Arsene Wenger's Premier League Transfer Policy Might Sink Arsenal's Season

Trent Scott@ IIIAugust 20, 2013

LONDON, ENGLAND - AUGUST 17:  Arsene Wenger of Arsenal looks on during the Barclays Premier League match between Arsenal and Aston Villa at Emirates Stadium on August 17, 2013 in London, England.  (Photo by Clive Mason/Getty Images)
Clive Mason/Getty Images

Arsene Wenger is a smart man. One imagines he's smart enough to have known that a bad result for Arsenal—like a 3-1 setback against Aston Villa at home—was going to cause the general unrest at the Emirates to boil over.

The old-time Albert Einstein definition of insanity—doing the same thing over and over and expecting different results—is clearly being lost on Wenger and the Arsenal board. Two seasons ago, the club watched as Manchester United did rather unspeakable acts to the Gunners, prompting a mass panic buy as the transfer window closed.

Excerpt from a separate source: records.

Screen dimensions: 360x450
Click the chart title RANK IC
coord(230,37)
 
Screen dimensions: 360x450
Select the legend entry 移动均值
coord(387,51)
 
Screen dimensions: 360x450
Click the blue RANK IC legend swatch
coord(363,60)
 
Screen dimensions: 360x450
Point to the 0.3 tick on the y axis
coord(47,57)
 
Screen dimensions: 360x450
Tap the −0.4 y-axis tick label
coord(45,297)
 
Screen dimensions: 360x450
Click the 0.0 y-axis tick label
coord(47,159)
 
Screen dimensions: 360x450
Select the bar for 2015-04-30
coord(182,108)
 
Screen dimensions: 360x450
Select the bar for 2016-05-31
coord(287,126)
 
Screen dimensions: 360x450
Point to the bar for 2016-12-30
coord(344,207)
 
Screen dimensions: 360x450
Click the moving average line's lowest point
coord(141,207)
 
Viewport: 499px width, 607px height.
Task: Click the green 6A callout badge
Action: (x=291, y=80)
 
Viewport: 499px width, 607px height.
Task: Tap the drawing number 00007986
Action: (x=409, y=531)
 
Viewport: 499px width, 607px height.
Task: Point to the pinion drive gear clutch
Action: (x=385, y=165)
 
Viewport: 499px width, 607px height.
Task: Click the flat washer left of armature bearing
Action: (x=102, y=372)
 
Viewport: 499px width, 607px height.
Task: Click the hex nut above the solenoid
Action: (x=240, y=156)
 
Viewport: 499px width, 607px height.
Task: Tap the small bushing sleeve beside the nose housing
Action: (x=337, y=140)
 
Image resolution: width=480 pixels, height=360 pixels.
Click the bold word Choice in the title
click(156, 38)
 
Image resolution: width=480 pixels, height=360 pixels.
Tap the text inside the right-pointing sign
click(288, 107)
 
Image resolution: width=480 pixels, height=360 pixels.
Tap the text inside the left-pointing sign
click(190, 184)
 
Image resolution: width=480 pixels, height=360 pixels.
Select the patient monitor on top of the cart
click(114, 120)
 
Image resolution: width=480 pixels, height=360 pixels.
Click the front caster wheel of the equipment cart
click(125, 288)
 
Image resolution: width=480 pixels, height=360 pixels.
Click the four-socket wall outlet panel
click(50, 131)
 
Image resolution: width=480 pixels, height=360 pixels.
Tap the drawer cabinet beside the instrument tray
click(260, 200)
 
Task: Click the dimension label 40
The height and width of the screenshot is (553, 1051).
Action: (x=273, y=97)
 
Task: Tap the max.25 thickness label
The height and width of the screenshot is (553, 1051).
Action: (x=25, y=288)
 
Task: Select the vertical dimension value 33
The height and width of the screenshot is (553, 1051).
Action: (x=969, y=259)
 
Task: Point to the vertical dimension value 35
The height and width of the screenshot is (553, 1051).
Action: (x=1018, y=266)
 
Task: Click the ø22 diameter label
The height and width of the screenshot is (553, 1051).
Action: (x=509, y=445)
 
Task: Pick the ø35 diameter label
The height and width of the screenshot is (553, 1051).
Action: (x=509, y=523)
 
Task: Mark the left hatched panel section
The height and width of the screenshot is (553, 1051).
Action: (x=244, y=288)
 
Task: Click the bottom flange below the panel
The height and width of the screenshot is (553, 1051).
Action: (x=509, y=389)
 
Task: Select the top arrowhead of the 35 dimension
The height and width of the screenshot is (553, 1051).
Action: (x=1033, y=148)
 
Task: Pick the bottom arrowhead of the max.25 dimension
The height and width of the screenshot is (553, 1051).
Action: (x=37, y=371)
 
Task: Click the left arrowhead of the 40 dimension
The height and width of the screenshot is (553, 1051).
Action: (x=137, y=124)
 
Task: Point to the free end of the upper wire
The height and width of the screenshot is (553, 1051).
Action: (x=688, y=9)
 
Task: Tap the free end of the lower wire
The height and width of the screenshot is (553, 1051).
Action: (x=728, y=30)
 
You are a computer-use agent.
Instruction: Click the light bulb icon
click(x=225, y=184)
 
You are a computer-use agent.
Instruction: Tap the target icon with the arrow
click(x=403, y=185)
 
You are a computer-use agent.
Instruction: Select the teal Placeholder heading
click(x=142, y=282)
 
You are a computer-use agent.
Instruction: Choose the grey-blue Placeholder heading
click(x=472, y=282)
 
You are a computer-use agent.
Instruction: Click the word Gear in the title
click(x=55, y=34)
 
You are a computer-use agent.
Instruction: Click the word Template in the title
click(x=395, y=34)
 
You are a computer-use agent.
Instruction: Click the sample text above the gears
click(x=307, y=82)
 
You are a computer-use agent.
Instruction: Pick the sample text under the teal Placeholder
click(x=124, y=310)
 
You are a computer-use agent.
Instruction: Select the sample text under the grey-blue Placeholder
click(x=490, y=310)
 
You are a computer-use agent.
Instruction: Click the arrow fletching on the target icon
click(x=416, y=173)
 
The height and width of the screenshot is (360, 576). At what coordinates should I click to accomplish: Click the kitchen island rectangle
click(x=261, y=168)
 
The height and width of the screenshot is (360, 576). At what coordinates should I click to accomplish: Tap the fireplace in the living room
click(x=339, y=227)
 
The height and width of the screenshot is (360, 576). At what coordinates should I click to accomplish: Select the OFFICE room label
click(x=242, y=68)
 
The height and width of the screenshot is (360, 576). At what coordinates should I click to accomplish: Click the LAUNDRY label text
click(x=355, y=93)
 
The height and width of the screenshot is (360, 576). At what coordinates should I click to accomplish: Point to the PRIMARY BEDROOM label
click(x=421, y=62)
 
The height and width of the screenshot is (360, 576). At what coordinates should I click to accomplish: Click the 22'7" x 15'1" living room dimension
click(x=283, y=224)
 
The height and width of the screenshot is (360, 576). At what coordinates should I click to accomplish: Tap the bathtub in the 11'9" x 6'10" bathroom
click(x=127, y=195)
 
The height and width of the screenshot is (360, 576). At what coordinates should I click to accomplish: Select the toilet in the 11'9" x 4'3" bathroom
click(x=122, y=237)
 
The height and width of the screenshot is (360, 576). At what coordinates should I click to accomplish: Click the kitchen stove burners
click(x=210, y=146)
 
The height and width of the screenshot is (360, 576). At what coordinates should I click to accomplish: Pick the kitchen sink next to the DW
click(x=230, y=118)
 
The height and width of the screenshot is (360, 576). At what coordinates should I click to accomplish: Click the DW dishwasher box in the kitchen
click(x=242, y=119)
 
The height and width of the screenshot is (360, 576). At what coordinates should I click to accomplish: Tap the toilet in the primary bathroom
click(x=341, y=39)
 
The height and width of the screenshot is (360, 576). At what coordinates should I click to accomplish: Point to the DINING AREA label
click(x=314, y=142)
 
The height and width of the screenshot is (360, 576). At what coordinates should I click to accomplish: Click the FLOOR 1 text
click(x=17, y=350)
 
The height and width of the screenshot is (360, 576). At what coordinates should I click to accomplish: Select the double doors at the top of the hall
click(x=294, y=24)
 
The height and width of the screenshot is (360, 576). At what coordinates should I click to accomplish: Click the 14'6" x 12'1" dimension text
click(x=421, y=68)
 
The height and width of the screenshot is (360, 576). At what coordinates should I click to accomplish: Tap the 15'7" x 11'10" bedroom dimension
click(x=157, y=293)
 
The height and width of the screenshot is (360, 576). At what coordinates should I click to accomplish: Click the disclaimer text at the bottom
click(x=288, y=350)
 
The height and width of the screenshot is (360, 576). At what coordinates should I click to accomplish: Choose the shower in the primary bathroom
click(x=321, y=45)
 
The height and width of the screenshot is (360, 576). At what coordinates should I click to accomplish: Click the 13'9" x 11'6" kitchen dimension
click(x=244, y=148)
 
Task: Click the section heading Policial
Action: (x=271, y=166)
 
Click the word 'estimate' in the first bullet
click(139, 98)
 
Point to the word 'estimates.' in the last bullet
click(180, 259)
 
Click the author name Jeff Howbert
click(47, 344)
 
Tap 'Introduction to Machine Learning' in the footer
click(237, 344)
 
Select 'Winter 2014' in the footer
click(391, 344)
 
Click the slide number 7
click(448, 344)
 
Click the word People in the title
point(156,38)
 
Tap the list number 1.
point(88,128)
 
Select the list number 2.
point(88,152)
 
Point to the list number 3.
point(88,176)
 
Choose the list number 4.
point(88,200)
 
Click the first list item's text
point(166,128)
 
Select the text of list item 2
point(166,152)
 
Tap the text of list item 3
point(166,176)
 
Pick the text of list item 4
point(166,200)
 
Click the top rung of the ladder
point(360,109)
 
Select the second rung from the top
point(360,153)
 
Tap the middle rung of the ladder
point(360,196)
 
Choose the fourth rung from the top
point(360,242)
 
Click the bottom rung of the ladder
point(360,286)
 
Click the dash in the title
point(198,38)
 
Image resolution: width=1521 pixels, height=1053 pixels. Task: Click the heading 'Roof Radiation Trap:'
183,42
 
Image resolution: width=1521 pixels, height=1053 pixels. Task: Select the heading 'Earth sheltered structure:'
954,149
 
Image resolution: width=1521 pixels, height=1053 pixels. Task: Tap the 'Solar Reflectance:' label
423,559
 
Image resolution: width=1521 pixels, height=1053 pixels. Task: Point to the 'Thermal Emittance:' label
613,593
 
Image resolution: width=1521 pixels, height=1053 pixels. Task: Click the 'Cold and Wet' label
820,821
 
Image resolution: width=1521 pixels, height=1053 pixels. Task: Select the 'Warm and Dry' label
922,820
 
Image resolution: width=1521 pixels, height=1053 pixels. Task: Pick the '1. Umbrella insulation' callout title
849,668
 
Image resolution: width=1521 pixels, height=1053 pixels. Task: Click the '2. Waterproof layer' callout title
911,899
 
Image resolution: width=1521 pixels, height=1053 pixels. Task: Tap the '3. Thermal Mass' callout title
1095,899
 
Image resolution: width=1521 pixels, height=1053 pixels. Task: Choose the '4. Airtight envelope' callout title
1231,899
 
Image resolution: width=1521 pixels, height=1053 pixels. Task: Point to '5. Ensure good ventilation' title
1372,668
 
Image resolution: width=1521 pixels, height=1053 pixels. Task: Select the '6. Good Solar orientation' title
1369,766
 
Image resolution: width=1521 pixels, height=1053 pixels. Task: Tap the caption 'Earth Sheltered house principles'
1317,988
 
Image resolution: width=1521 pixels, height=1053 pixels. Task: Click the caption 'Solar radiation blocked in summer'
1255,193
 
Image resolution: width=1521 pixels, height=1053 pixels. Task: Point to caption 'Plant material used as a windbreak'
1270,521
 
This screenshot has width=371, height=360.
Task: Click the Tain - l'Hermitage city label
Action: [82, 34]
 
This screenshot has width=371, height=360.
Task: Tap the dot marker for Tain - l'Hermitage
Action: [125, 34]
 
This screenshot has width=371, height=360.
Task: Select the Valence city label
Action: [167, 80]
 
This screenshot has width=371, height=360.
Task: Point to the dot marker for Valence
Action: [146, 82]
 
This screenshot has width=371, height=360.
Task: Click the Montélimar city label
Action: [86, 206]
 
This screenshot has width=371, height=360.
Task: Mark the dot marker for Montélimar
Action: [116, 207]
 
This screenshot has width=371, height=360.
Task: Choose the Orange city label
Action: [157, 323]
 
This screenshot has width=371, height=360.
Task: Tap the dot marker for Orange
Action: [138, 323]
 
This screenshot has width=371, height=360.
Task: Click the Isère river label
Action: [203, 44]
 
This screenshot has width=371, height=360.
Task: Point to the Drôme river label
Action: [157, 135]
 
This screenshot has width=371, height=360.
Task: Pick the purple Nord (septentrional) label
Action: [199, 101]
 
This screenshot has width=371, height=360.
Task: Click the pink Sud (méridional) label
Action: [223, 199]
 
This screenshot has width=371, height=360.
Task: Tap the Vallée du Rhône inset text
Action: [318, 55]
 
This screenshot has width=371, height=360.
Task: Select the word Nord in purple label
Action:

While not as late into the game this time, Arsenal are careening toward the same fate as they begin to launch bids left, right and center. Of course, these bids could land them the players needed for success this season, but there is a bit of a peculiarity to them this time.

Since the miss of Gonzalo Higuain earlier this summer, Wenger has been strangely bullish about making inroads into players currently at some of the Gunners' biggest Premier League rivals. Interest in Wayne Rooney and Luis Suarez has been well documented and for the most part scuppered repeatedly, as the Daily Mail's Sami Mokbel reports.

Other players of note have included Swansea’s Ashley Williams and Michu—who have been kicked around far more vociferously in the last 24 hours according to the Mirror—as well as Manchester City’s Micah Richards. According to Kristan Heneage of ESPN FC, Wenger’s bid for Newcastle midfielder Yohan Cabaye was rejected quickly.

Perhaps all the criticism of going to the Ligue 1 well one too many times has taken hold, but Wenger’s strategy in the market has taken a decided turn. Unfortunately, it’s the kind of turn that is being met by another turn in kind.

Player power this summer has been challenged heavily in the Premier League. The Rooney and Suarez sagas, as well as the Gareth Bale epic taking place down the road, have been stories defined by the clubs’ unwillingness to part company with their meal ticket players.

Nominally, if a player last summer had done the job Suarez has done this summer, he’d have been shipped off and out with hardly a second glance, with a major rival potentially able to capitalize. The example that comes to mind doesn't really need to be said out loud.

This summer, however, Liverpool and Manchester United have stonewalled major moves from rivals. It has encouraged a club like the one down the road that Bale does not have to be sold, regardless of his rather prissy attitude of late.

(Aside: Robbie Savage’s transfer getaway guide on the BBC Sport site has done his fellow players no favors when it comes to identifying transfer-related behavior. It certainly has not helped Rooney, Suarez or Bale recently.)

Wenger has inadvertently walked right into this flipping of conventional wisdom at a rather inopportune time. Perhaps the repeated sale of players to the other big clubs in England has warped his line of thinking into believing that the other clubs would sell to him if offered enough cash. Instead, he has been rebuffed in a rather embarrassing way.

Instead of locking down major targets, Wenger has now had to go down the ladder several pegs to find players. There is not, however, a guarantee that this track will work either.

Cabaye could be a good cover for injured Arsenal midfielders, an issue that is almost a pandemic at this point. At the same time, Newcastle seem rather peeved about not having been able to count on the player against City and might be more willing to sell the player elsewhere instead.

Swansea boss Michael Laudrup has already put pressure on his organization to not sell Michu or Ashley Williams with his line in an article by Riath Al-Samarrai in the Mail about being the richest club in the Championship. In a league where 13 points separated 18th from eighth place last term, losing two rocks of the club would be an almost unforgivable act for the Welsh outfit.

Combine that with the idea that Everton are going to be hard pressed to let Fellaini and Leighton Baines go to United, and it is clear that buying from the other Premier League clubs is going to be a painful experience. The fabled war chest Wenger has at his disposal could be drained rather quickly, but without the bang for the buck that Arsenal fans would be hoping for.

Against that backdrop, a great deal of the activity available may depend on what happens when the Gunners square off against Fenerbahce in the Champions League playoff this week. A positive result against the Turkish outfit might ease some of the concerns, but another bad result might leave Wenger and the squad reeling.

The feeling of trepidation among those at the Emirates Saturday was palpable. It may have only been one match, but another one like it might leave the club in the same spot as the last two or three years as only being able to challenge for fourth place.